An diesen Erwägungen würden auch die eingereichten Beweismittel
nichts ändern.
Zusammenfassend sei deshalb davon auszugehen, dass der
Beschwerdeführer nicht schutzbedürftig im Sinne von Art. 3 AsylG sei,
weshalb das Asylgesuch abzuweisen und die Einreise in die Schweiz
nicht zu bewilligen sei.
3.2 In der Beschwerdeschrift wurde der Sachverhalt im Wesentlichen
wie folgt präzisiert:
Der Beschwerdeführer sei ein Türke zerdistisch-alevitischen Glaubens,
der aus der Ostprovinz (...) stamme und zurzeit in (...) lebe.
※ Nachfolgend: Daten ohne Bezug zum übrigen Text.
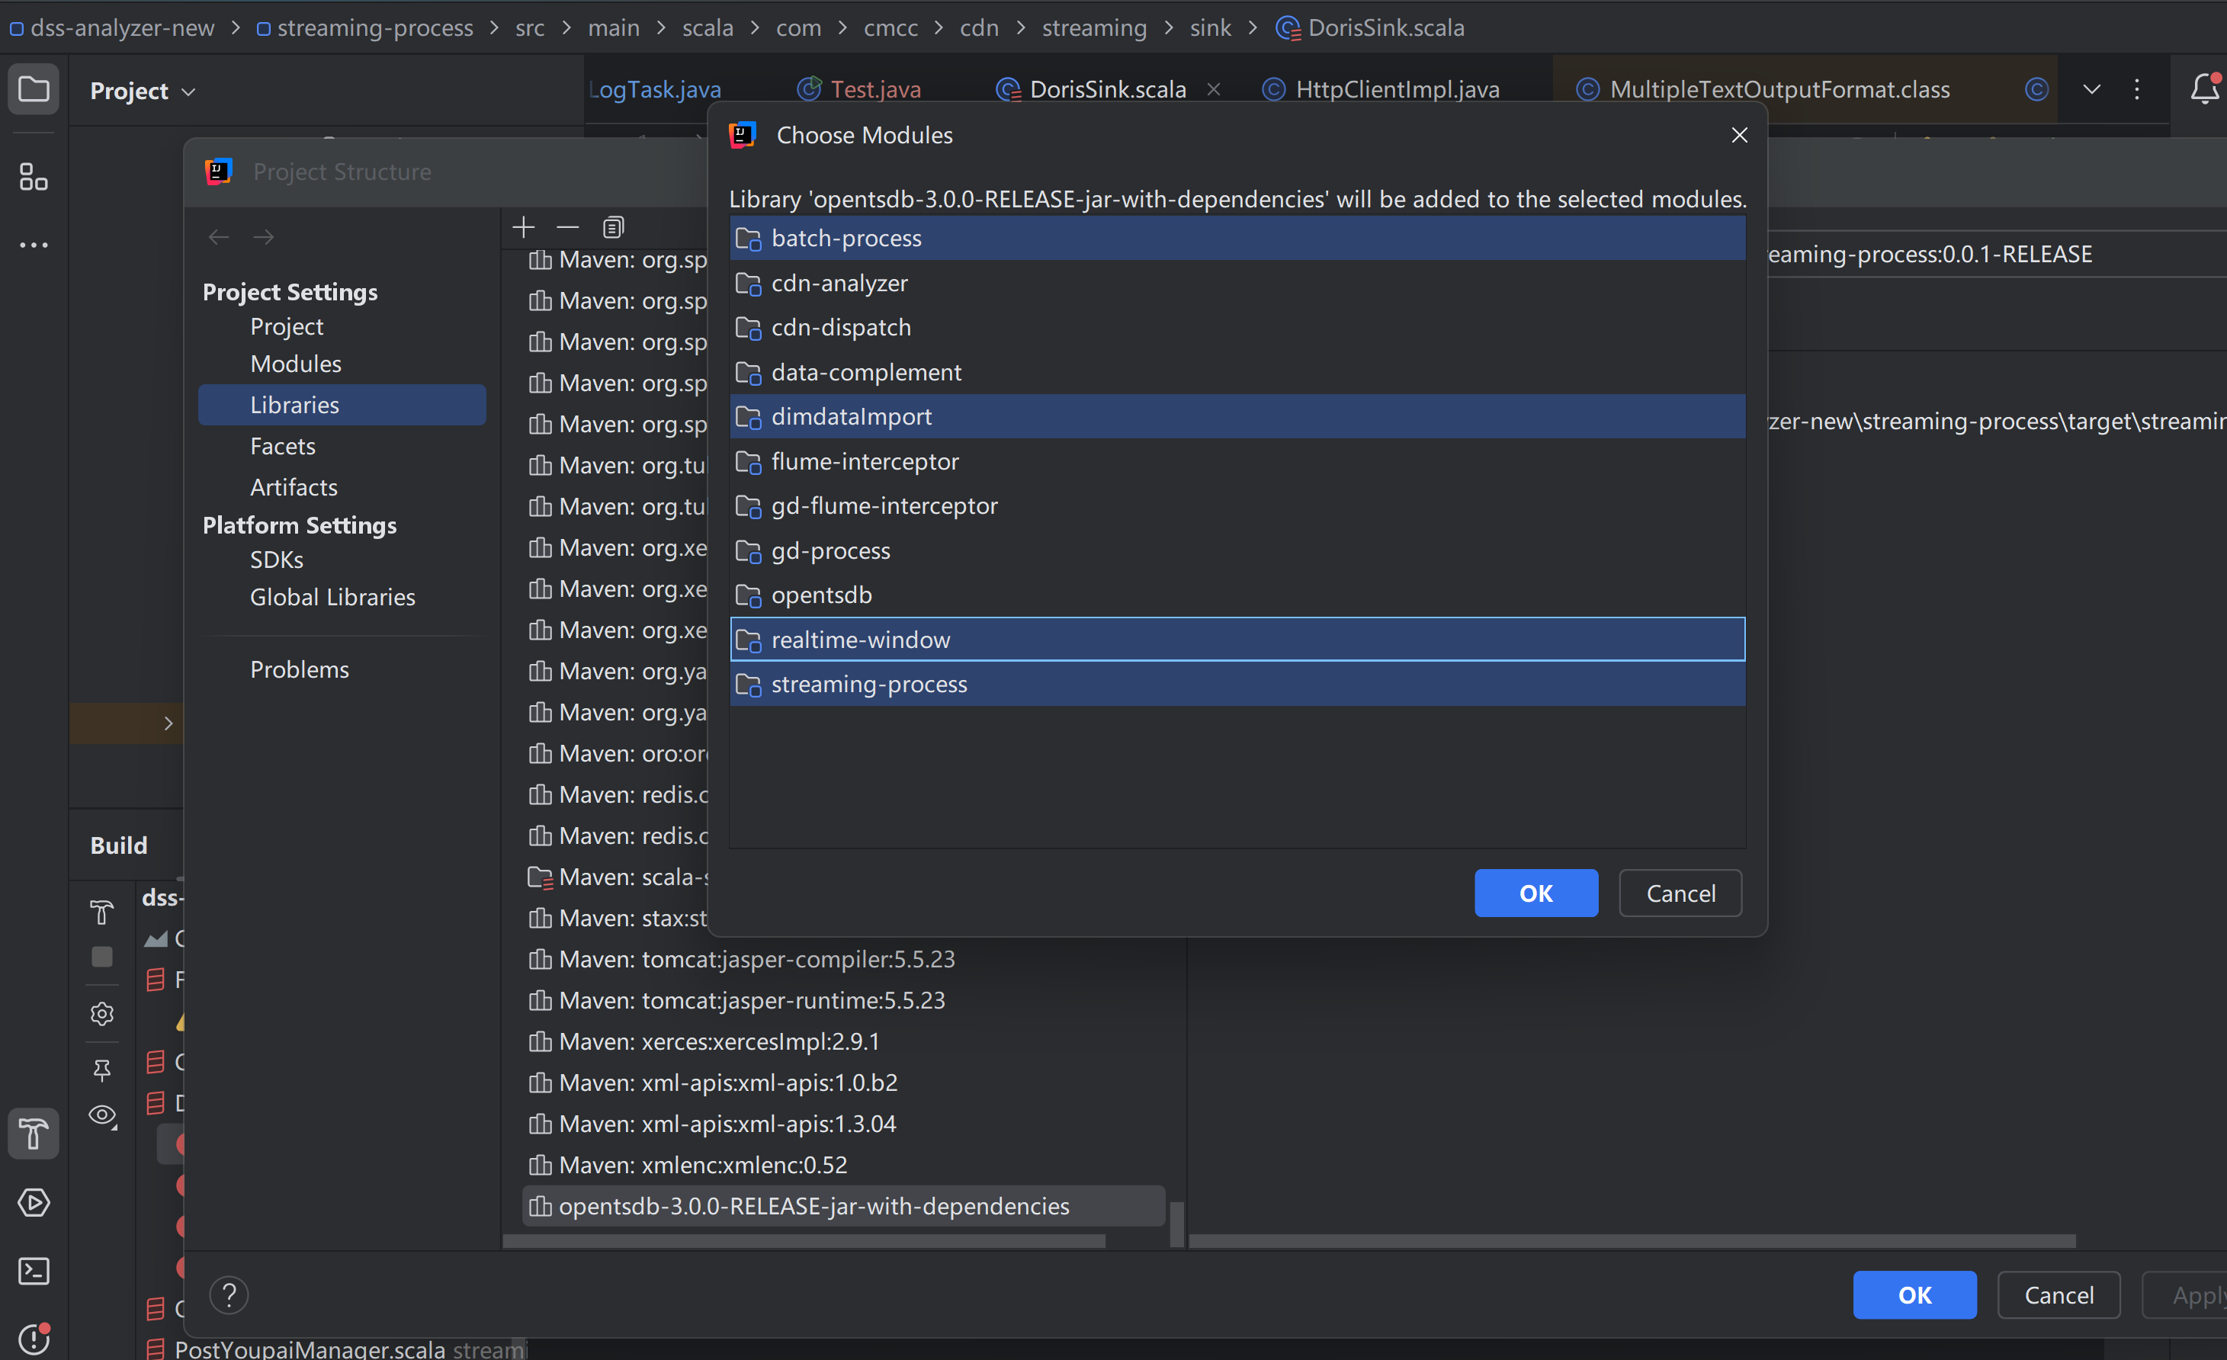Click the remove library minus icon
This screenshot has height=1360, width=2227.
(568, 227)
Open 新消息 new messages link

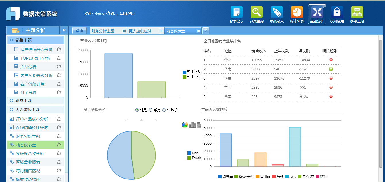pyautogui.click(x=127, y=13)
Er sei als
freischaffender Wissenschaftler und Schriftsteller tätig und habe 2005
sein Buch über den alevitischen Glauben (...) veröffentlicht. Sein
zweites Buch, in welchem er die Geschichtsschreibung der offiziellen
Türkei kritisiere (...) habe er bereits geschrieben. Aufgrund von
Drohungen und nach der Tötung des Journalisten Hrant Dink habe er
Angst, es veröffentlichen zu lassen. Der Beschwerdeführer sei am 19.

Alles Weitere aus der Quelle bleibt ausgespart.